Start of Data shown

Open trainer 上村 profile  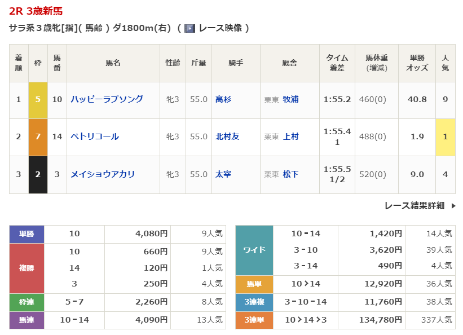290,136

End of Data shown
Start of Data shown

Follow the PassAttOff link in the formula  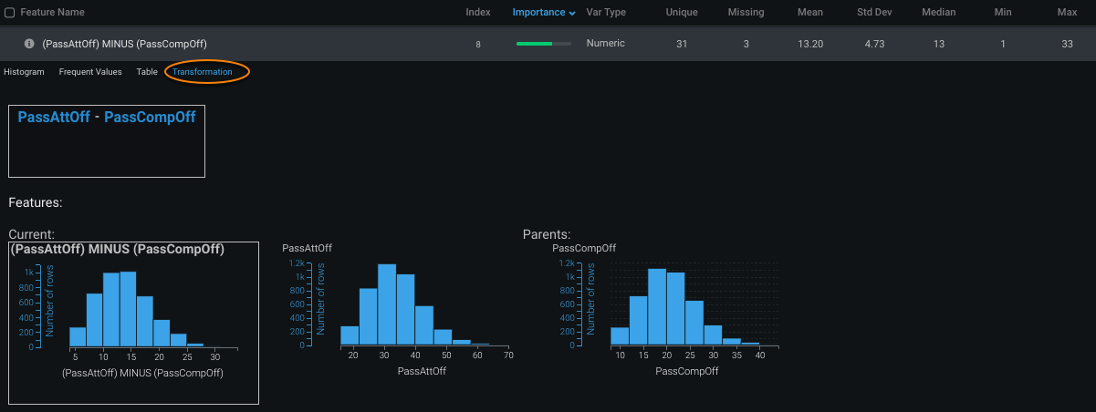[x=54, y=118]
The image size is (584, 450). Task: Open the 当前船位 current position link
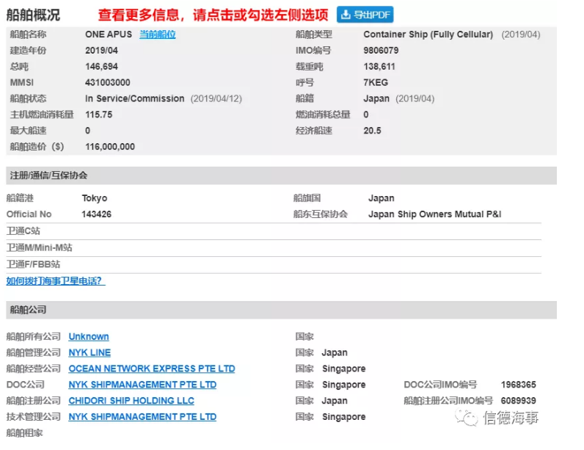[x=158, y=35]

End of Data shown
Start of Data shown

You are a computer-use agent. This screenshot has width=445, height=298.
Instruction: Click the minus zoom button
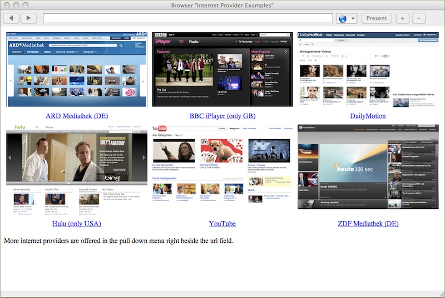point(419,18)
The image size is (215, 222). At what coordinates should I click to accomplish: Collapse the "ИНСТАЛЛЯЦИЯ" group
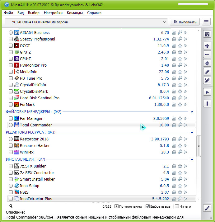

End of Data shown

## What this task involves
In the records above, find the line with "Instruction: Click the minus zoom button" and the line with "The image size is (215, 222).". Write out exactly those lines and every one between, with no pictures and no other lines.

## Exercise response
Instruction: Click the minus zoom button
point(419,18)
The image size is (215, 222). At what coordinates should I click to accomplish: Collapse the "ИНСТАЛЛЯЦИЯ" group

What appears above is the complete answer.